“Mind Muscle” Oblique & Hamstring Prep

Followed by…

“Mind Muscle” Thoracic Iso Holds

Followed by…

Elephant March x 20 (slow and controlled)
*Set up your barbell with weights. This will be your hand hold. Hinge at the hip and place your feet behind the bar far enough that your back is flat with your knees bent. You should look like a table. Extend one knee at a time WITHOUT raising your hips! As you are going through the 20 reps, focus on gripping the ground with your feet and feeling the internal rotation of the hip as you extend that side. Make sure to squeeze your quad at the top.

Followed by…

Static Hang x 60-90 seconds

Followed by…

Banded Good Mornings x 10 reps @ 2011 tempo

Followed by…

Static Hang x 60-90 seconds

Followed by…

Banded Good Mornings x 20 reps quickly


Four sets of:
Prone Lying Banded Hamstring Curls x 20 reps @ 10X0
immediately followed by…
Romanian Deadlift x 6 reps @ 4011
immediately followed by…
Box Jump x 6 reps
(jump as high and land as soft as possible; then step down)
Rest 2 minutes

Three rounds for time of:
30/20 Calories of Assault Bike
40 Kettlebell Swings
20 Alternating Reverse Lunges with KB Goblet Hold


For our at-home and travel workouts, please start a clock and allow it to run throughout your training session.
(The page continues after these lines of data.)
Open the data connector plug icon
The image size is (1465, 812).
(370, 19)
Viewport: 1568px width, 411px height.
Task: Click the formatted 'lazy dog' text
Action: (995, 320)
The entire session will take 60-minutes or less, and staying accountable to the clock will allow you to maintain the appropriate intensity and stimulus.

When the clock starts, perform…

Two sets of:
60 Second Run/Bike/Row
60 Second Downward Dog Stretch
30 Seconds of Alternating Scorpion Kicks
60 Seconds of Deep Lunge Mountain Climbers
30 Seconds of Alternating Pigeon Stretches
30 Second Side Plank each side
30 Seconds of Single Leg Hip Bridges each leg
Rest 30 seconds

When the running clock reaches 20:00, perform the following…

Every 90 seconds for 18 minutes (3 sets of):
Station 1 – 45-60 Seconds of Alternating Single-Leg Squats
Station 2 – 30 Seconds of Single-Arm Floor Press each arm
Station 3 – 45-60 Seconds of Tempo Russian Twist @ 1111
Station 4 – 60 Second Wall Sit

Single-Arm Floor Press – Substitute 30 seconds of Right Arm AND Left Arm Forward Push-Ups Each

When the running clock reaches 42:00, perform the following…

As many rounds and reps as possible in 8 minutes of:
10 Alternating Dumbbell Snatches
10 Burpees Over the Dumbbell
11 Alternating Dumbbell Snatches
11 Burpees Over the Dumbbell
12 Alternating Dumbbell Snatches
12 Burpees Over the Dumbbell
…and so on for the duration of the 8 minutes.

Followed by…

5-10 minutes of breath work lying down in a comfortable position.

Inhale for 3-5 seconds through your nose…
Brief hold in…
Exhale for 6-10 seconds through your mouth (like you are blowing a whistle)…
Brief hold out.

Keep the ratio of inhale to exhale at a 1:2.